Heritage era: 1995–present
- Status: Open (building circuits over time)
- Routes: Central city heritage circuit
- Owner: Wood Scenic Line Ltd.
- Operator: Christchurch Tramway Ltd.
- Propulsion system: Electric
- Electrification: 600 V DC catenary
- Route length: 3.9 km (2.4 mi)
- Website: http://www.tram.co.nz/ www.tram.co.nz https://www.christchurchattractions.nz/christchurch-tram/

= Christchurch tramway system =

Tram transport network of Christchurch, New Zealand

The Christchurch tramway system is a small tramway network serving the inner city of Christchurch, New Zealand. Historically, it was an extensive network, with steam and horse trams from 1882 and then electric trams ran from 1905 to 1954, when the last line from Cashmere to Papanui was replaced by buses. In 1995, a 2.5 km central city loop heritage tram was reopened in the central city as a tourist attraction. This has now been extended with a 1.4 km loop down to High Street which was opened in February 2015.

The tram museum at the Ferrymead Heritage Park overhauls and restores the trams used on the Christchurch Tramway, and itself also runs operating trams on its site.

== History ==

=== Background ===

The difficulty experienced by Christchurch's early residents in conveying them and their export goods to Lyttelton brought about the first proposal for a tramway at a meeting held on 26 September 1855. The merits of both wooden and iron-based tramways were discussed and a resolution was passed in support of the construction of either a tramway or a railway.

The issue arose again at a Provincial Council meeting on 16 October 1855 at which it was proposed that a line be built to Sumner and goods could then be transported to Lyttelton by boat. A couple of leading and influential figures spoke out against the proposal and it was voted down.

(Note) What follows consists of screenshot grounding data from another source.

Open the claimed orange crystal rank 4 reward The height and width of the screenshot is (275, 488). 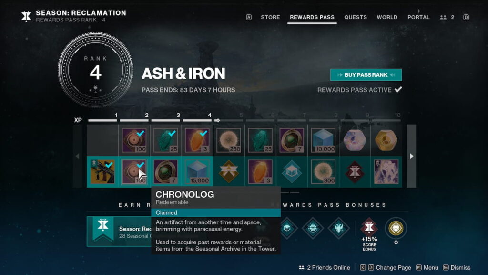pyautogui.click(x=197, y=140)
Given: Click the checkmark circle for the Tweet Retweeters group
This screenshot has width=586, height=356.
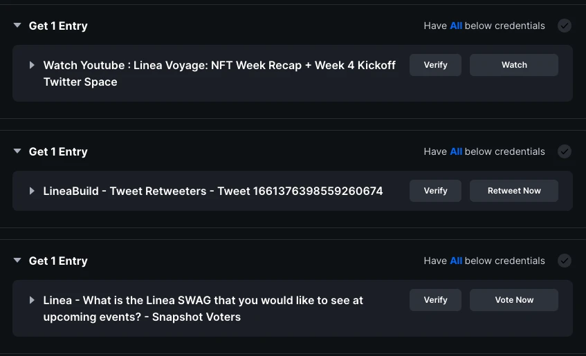Looking at the screenshot, I should tap(565, 151).
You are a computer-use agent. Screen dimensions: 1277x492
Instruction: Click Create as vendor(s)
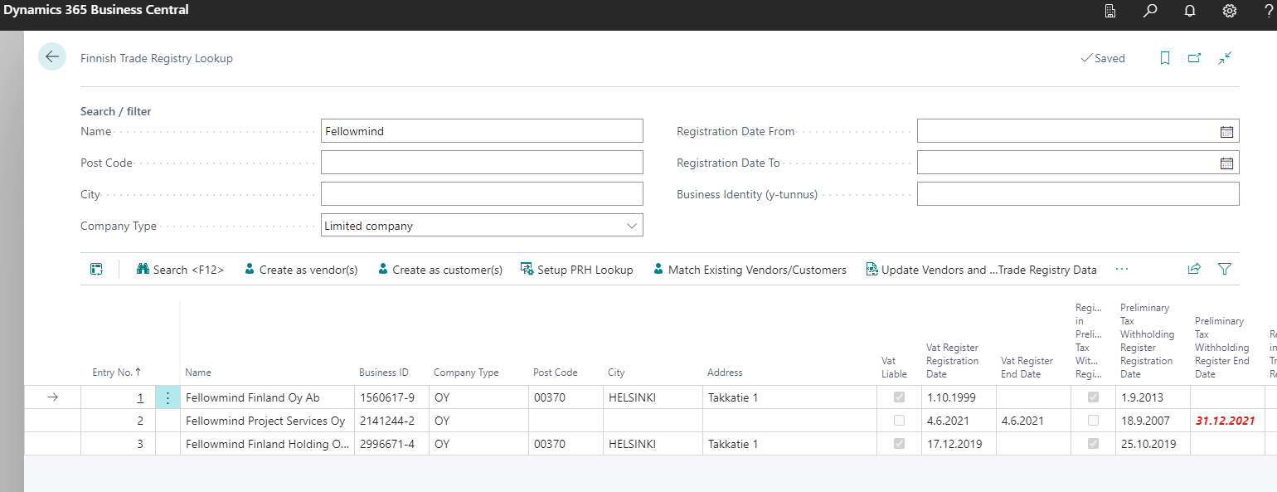pos(301,269)
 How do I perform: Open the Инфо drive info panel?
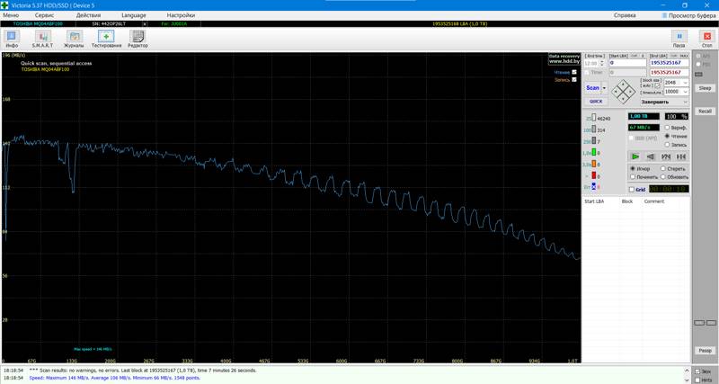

It was not until 1858 that the matter once again gained attention in official circles. Despite a general belief that the idea itself was good, the Provincial Engineer's estimate of £6,000 was enough to ensure that the idea was not acted upon. The provincial council eventually opted to construct a railway line; the first section between Christchurch and Ferrymead opened in 1863, and the Ferrymead to Lyttelton section opened in 1867.

A meeting of prominent local citizens on 20 September 1872 discussed the matter of a tramway and concluded that it would be desirable to construct a line between Papanui and Christchurch railway stations, especially in light of the north railway having opened to Rangiora earlier that year. Estimates had been prepared and it was suggested that the company be called "The Christchurch and Papanui Junction Tramway Company". The city council, however, was opposed to the idea and declined to support it, saying, "That in the opinion of this meeting a tramway … is objectionable … for the following reasons: (1) A tramway is not required, (2) The streets are not wide enough, (3) A tramway would retard the railway station being brought into a more convenient place for the citizens".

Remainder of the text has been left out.